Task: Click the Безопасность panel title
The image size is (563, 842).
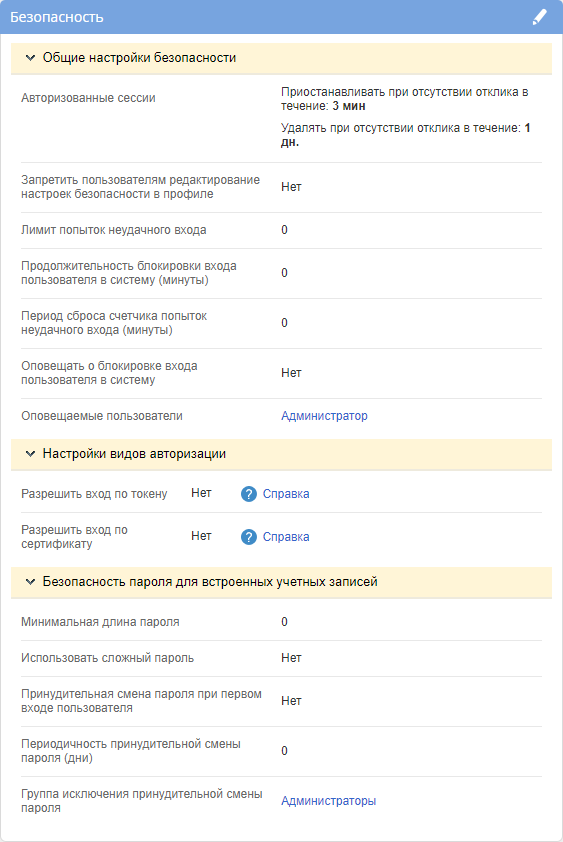Action: (x=56, y=17)
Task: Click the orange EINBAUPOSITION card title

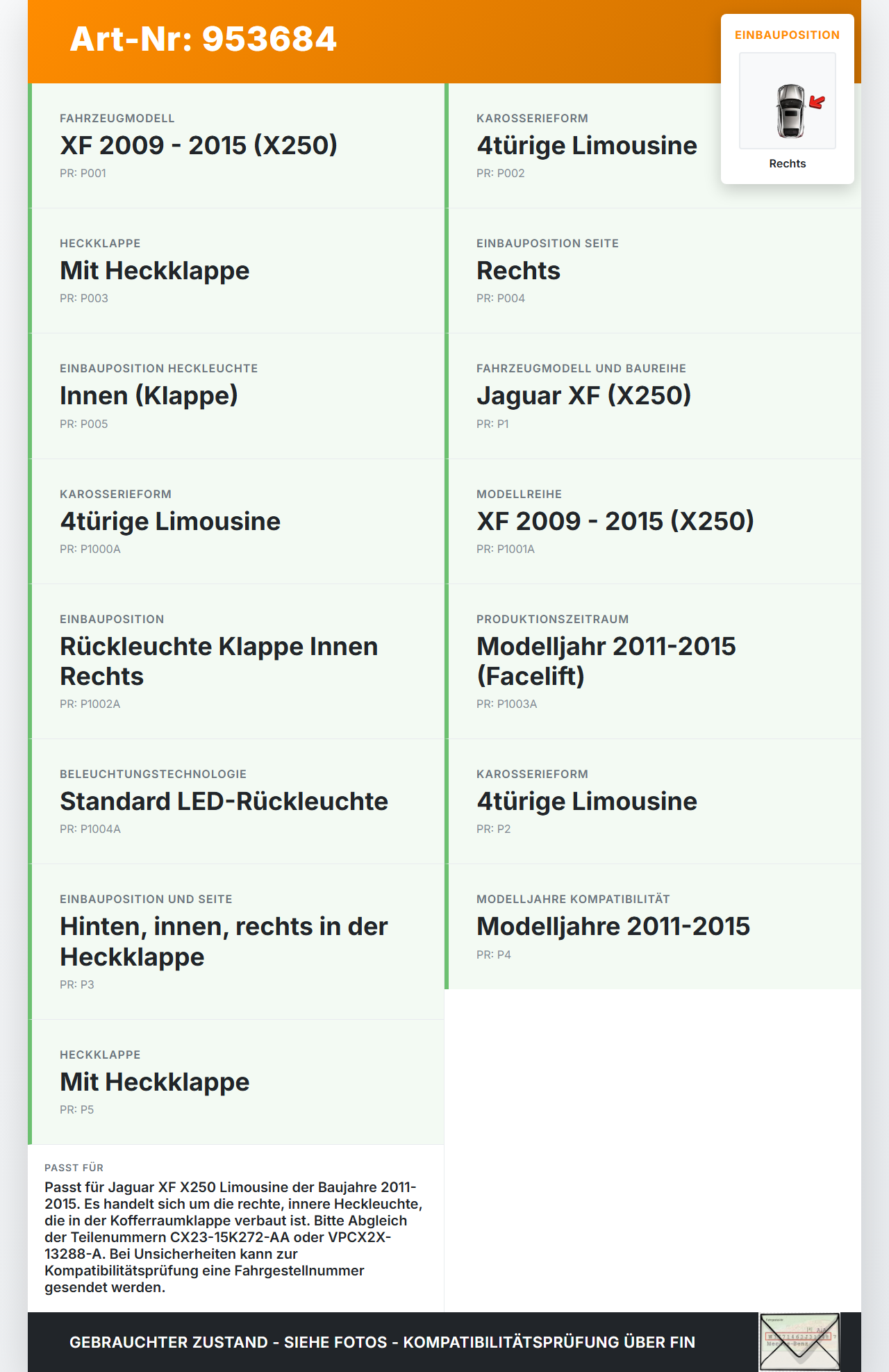Action: pyautogui.click(x=787, y=35)
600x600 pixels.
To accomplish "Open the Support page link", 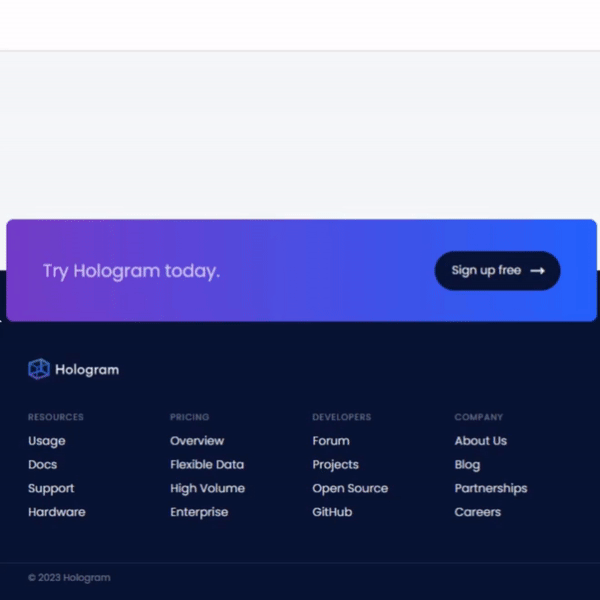I will pos(51,489).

════════════════════

What is expected:
Locate each line in the records above that contains the string "Task" and copy those lines.

Written solution:
Task: Click the Безопасность panel title
Task: Click the orange EINBAUPOSITION card title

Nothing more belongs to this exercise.